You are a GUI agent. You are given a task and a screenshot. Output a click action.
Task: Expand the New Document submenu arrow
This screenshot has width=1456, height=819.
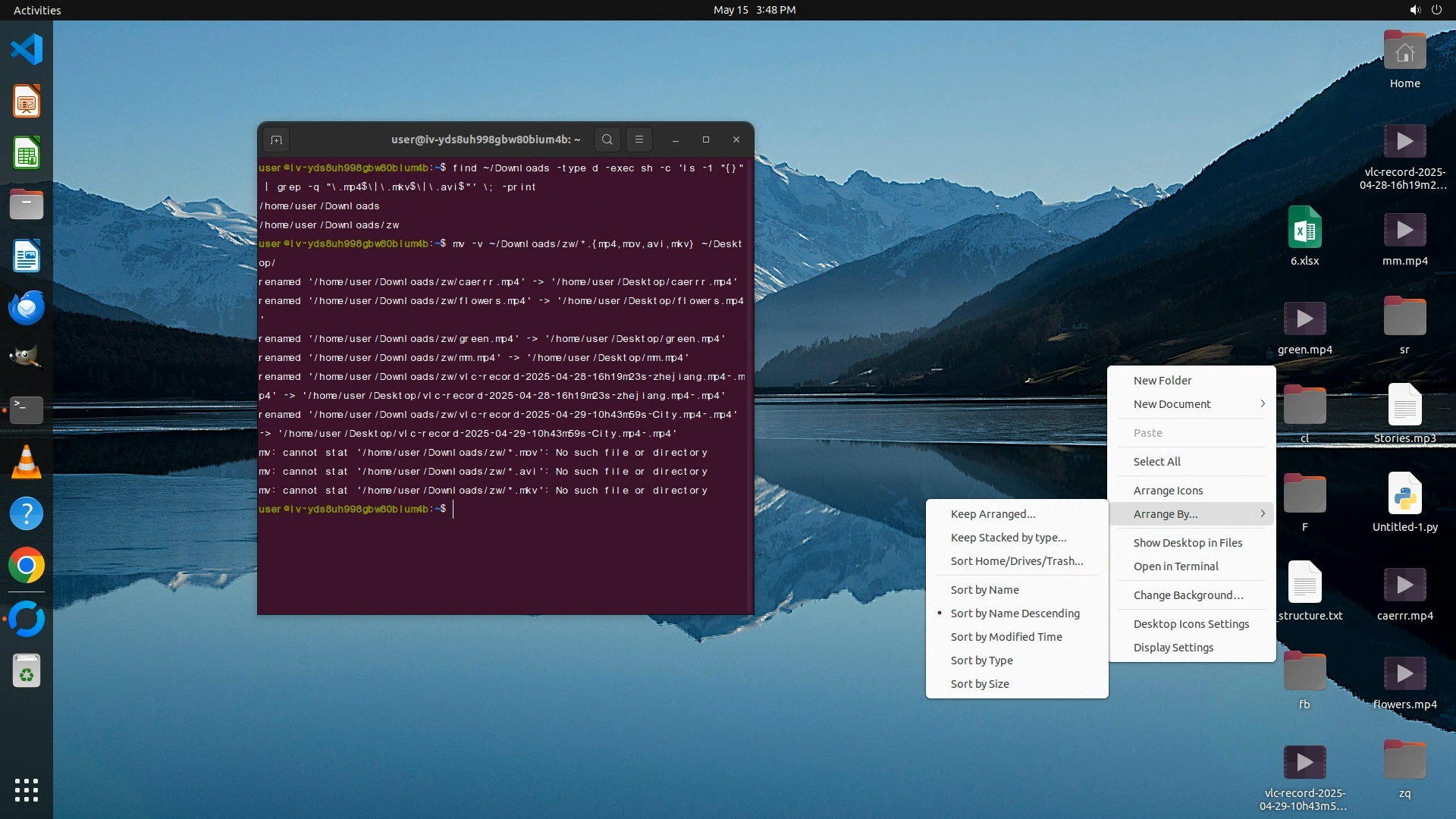1262,404
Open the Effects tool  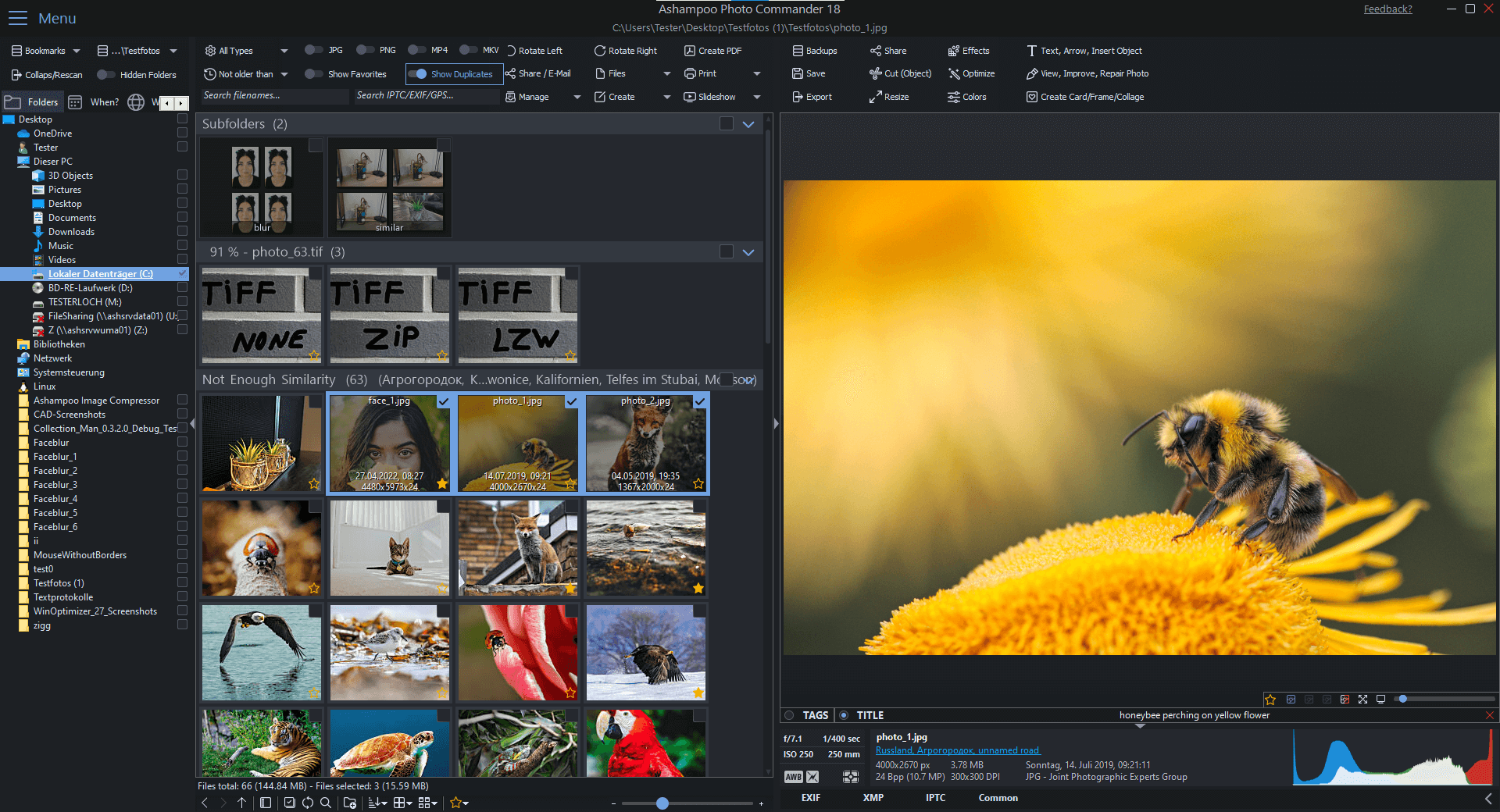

▶ _EXERCISE DIRECTIONS_
Every line of the listing is to be retyped exactly; pictures stay out.

▶ _WRITTEN ANSWER_
You are a GUI agent. You are given a task and a screenshot. Output a click action.
Task: Expand the New Document submenu arrow
This screenshot has width=1456, height=819.
1262,404
Open the Effects tool  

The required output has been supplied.